I don't feel that at all. There are only two causes;

1) You are doing well and others hate you for it. Oh well, tough, that's pretty much beyond your control. You can try to mitigate the damage and what not, but it's a lost cause.

2) You are not interacting with them at their level. That can be dealt with. Indications of this would be that you aren't treating them like people would involve them not wanting to spend time with you - if they actively disliked you, they'd be sabotaging you instead. (read: "Oh well, I'll find some others", "They are just jealous", "It isn't me", "It's just a clique")

The 'Me' part referred to "It's not that I like them, I just like having people around". This indicates that he doesn't see them as people either - just his own personal entourage to feed what he needs; "Now I'm having to go out more to find others."

To me, that embodies Te.
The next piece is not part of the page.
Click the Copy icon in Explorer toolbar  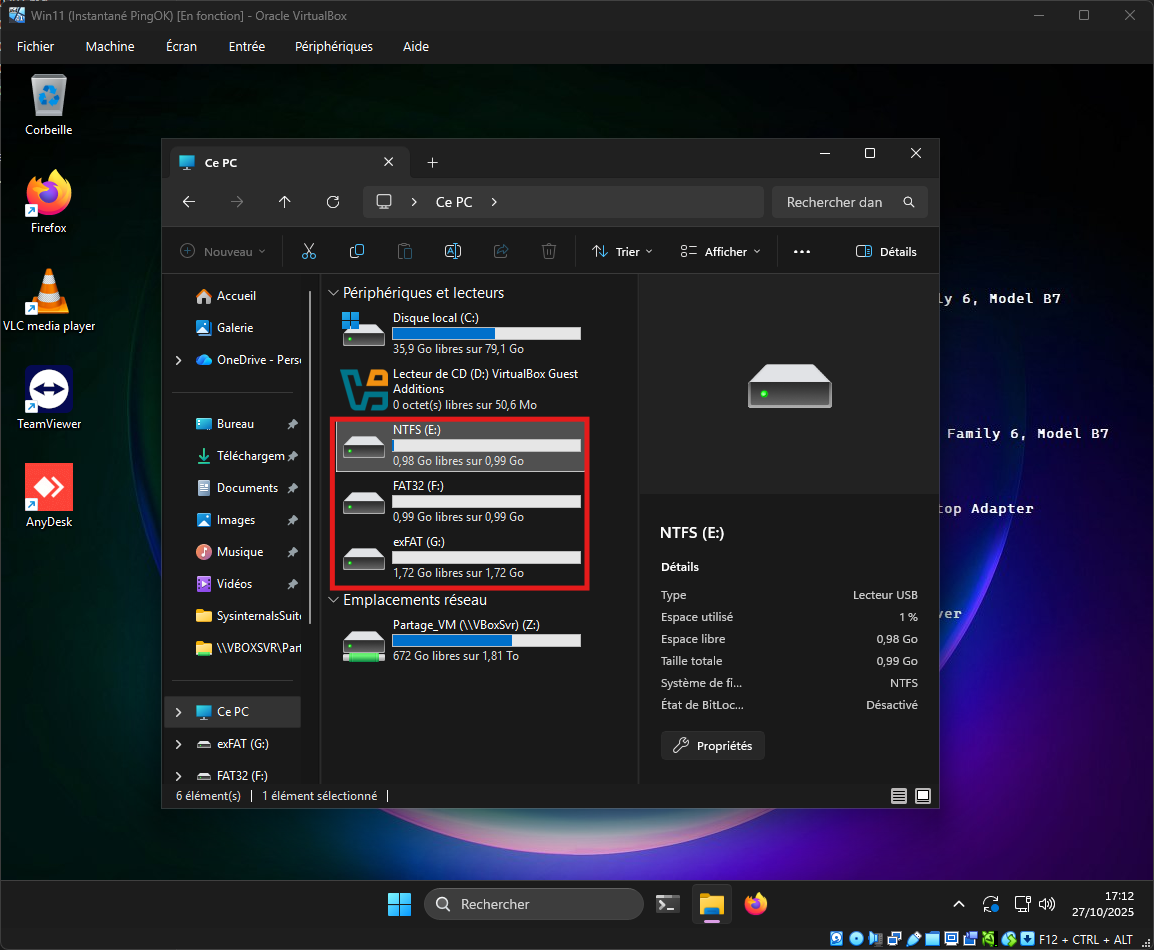tap(357, 252)
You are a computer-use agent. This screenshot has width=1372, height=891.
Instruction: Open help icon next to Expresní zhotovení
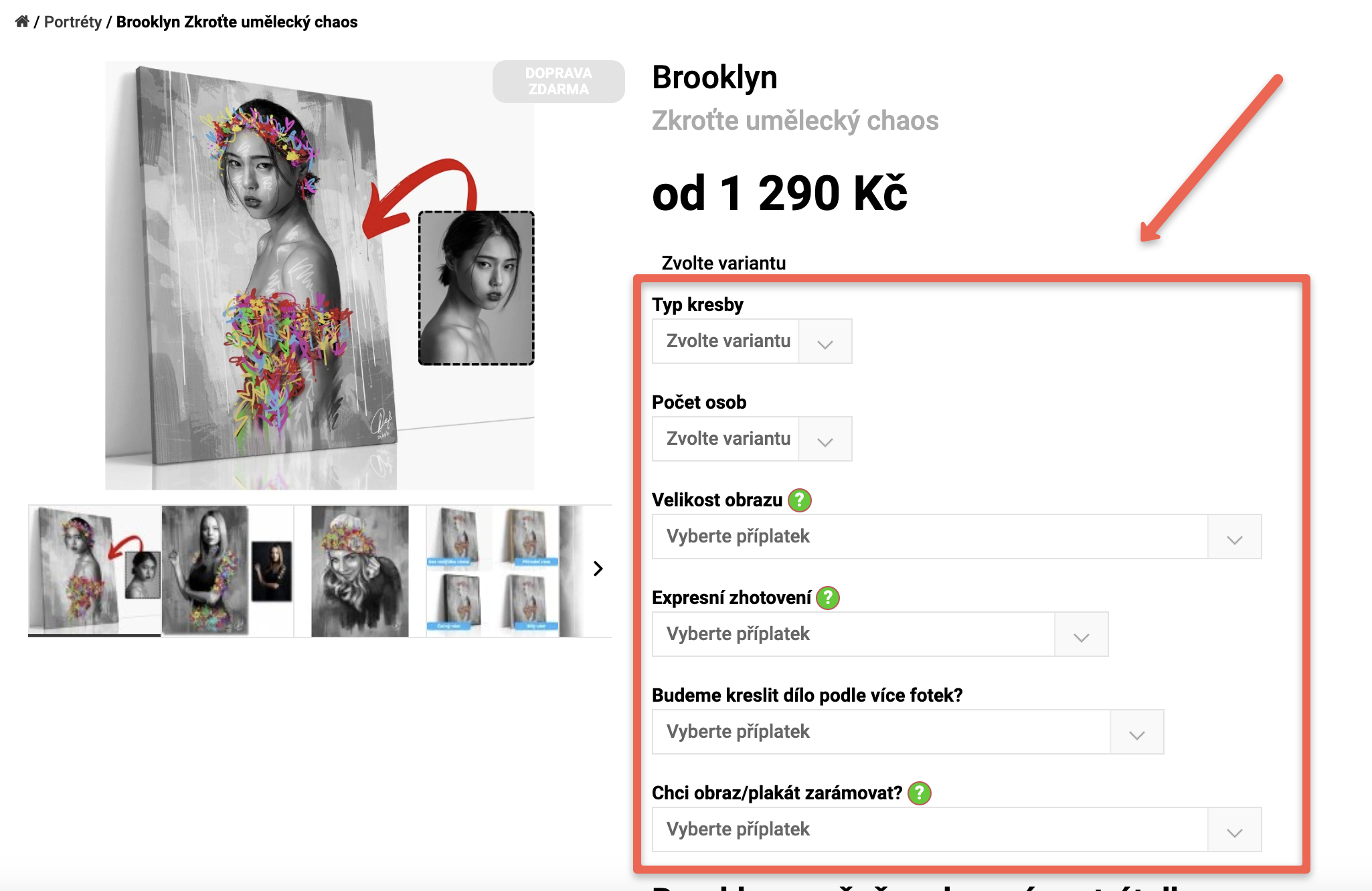click(x=828, y=597)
The need to fill the world the way it should be (according to them.) And if it isn't? Well, I'll just fix it. My GF has a very similar view, except woe to they who step on her vision instead (INTJ) of a more generalised view. Funny enough, now I can really see the weak Fi that ENTJs are suppose to have... something I've never really been able to understand.

It sounds like your peers 'really' want to dominate you, to the same extent they feel dominated by you.

I haven't seen any passive aggressive acts on their behalf, except in another post by the OP (which was similar, but she was on his team then). I get the impression they just don't like him, whether that is because he is "boy wonder" or because he is not treating them like equals... maybe even something else.